On the Tracks of the Swiss Symphony
26 October – 5 November 2023
Robert Schumann (1810–1856)
Ouverture «Hermann und Dorothea» op. 136
Camille Saint-Saëns (1835–1921)
Concerto pour violoncelle No. 1 op. 33
Marie Jaëll (1846–1925)
Concerto pour violoncelle et orchestre en fa majeur
Franz Xaver Schnyder von Wartensee (1786 Lucerne – 1868)
Symphony No. 1
After spending most of the preceding years in Leipzig and Dresden, Robert Schumann took over the post of municipal music director in Düsseldorf in 1850. There followed one of his most productive creative phases, before he threw himself into the Rhine out of despair in 1854 and subsequently spent his existence in a sanatorium in Bonn. The overture “Hermann and Dorothea” was born out of the spirit of the revolution that took place in Germany in 1848/49; based on Goethe’s poem about a love affair at the time of the French Revolution, it was composed just two years after the German uprising reached Schumann’s then home town of Dresden. The core theme of the work is unmistakably the “Marseillaise”.
In 1829, Schumann made a trip to Switzerland, which took him, among other places, to Lucerne, the birthplace of Franz Xaver Schnyder von Wartensee. Schumann found not only kind words about the city on Lake Lucerne, when he wrote: “a friendly little Italian town” with “very dead streets” at the foot of “grumpy Pilatus”. Schnyder von Wartensee grew up in the shadow of this “grumpy” mountain to become one of the great Swiss composing personalities of the 19th century. Our programme here features Schnyder’s First Symphony, which has been revived especially for this occasion by the Swiss Orchestra. The original manuscript has been liberated from its archive, transcribed into modern notation and made playable. Now nothing stands in the way of a rediscovery of this top-level music.
And Raphaela Gromes, one of Germany’s most successful contemporary musicians, will play not one, but two cello concertos. Our programme includes the popular First Concerto by Camille Saint-Saëns, which gave him his ultimate breakthrough as one of the leading French composers of the late 19th century, and at the same time helped to make the cello a widely accepted solo instrument. And our evening will be rounded off by an innovative cello concerto by Marie Jaëll, a highly successful French pianist and composer who was also a highly regarded student of Saint-Saëns.

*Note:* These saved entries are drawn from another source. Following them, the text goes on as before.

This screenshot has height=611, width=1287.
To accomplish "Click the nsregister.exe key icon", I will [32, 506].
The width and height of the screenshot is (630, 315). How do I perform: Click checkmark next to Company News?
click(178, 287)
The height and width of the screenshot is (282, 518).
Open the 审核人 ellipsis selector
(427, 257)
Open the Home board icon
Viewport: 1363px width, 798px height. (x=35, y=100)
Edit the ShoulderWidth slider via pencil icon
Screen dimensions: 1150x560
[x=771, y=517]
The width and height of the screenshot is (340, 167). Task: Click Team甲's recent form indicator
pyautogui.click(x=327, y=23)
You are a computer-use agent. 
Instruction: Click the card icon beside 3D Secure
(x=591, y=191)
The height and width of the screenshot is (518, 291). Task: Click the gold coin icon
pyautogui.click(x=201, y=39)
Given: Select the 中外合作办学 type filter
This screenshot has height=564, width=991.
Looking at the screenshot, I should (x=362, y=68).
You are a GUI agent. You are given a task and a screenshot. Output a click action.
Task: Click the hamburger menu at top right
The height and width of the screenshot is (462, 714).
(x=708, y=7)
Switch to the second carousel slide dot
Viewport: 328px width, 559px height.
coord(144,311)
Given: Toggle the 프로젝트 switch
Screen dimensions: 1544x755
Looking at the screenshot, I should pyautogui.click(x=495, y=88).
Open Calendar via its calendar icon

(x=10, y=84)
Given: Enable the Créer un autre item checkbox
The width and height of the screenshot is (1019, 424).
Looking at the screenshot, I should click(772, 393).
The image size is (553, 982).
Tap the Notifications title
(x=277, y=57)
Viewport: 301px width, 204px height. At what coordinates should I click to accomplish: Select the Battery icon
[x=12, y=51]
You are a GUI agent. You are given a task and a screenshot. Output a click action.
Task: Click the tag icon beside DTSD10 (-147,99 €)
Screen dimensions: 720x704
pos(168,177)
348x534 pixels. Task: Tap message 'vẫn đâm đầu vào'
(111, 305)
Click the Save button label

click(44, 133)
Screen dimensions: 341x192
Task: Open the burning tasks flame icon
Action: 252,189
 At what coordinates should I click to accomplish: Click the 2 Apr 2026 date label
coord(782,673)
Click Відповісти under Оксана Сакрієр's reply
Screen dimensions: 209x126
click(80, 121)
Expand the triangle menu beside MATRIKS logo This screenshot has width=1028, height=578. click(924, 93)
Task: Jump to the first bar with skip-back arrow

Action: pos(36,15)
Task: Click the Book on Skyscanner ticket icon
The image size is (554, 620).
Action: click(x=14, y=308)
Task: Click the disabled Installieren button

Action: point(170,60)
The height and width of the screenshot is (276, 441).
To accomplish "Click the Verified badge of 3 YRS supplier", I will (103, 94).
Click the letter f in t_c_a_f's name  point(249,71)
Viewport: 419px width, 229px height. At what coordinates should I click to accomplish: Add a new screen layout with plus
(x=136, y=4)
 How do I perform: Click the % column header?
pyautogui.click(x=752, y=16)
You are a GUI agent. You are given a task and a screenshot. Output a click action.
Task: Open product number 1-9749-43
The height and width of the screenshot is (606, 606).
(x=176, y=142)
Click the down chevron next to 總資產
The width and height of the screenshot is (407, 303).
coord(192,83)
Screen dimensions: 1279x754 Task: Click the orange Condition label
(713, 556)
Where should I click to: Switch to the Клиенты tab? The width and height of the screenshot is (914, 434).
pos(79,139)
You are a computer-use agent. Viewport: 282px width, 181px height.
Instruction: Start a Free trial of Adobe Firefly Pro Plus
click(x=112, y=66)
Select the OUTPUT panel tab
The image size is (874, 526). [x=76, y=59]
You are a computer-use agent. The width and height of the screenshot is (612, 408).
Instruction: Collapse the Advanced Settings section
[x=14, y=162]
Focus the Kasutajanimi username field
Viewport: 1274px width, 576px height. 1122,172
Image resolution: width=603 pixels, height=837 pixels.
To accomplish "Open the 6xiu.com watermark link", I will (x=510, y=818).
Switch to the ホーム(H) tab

“… moments of sheer poetry” (Süddeutsche Zeitung)
“Probably the most successful German cellist of our time” (Rondo Magazin).
Highly virtuosic and full of drive, passionate and technically brilliant, versatile and charming – there are hardly any other cellists who are able to captivate their audiences the way Raphaela Gromes does. Whether as a soloist with orchestra, as a duo in chamber music or alongside a wind quartet, the young cellist always leaves everyone spellbound with both her fantastically ambitious and remarkably effortless playing. Raphaela Gromes’s album “Offenbach” was awarded the 2020 OPUS KLASSIK prize in the category “chamber music recording”. Her album “Richard Strauss – Cello Sonatas” featured another world premiere recording – of the original version of Strauss’s Sonata op. 6 – and received the “Diapason Nouveauté” award. In February 2021, her album “Klengel – Schumann: Romantic Cello Concertos” received the Diapason d’Or. Her last album, “Imagination”, released in October 2021, is now being followed by a new album entitled “Femmes”, released on the SONY label.
In the 2022/23 season, Raphaela Gromes is Artist in Residence at the Staatstheater Augsburg and makes her debuts with the Belgian National Orchestra in Brussels and the hr- Sinfonieorchester. In addition, she performs at Frauenkirche Dresden, the Festspielhaus Baden-Baden, with the Tonkünstler-Orchester and in Munich’s Prinzregententheater with Festival Strings Lucerne.
Raphaela Gromes plays a cello by Carlo Bergonzi provided to her from a private source. She is a cultural ambassador for SOS Children’s Villages worldwide.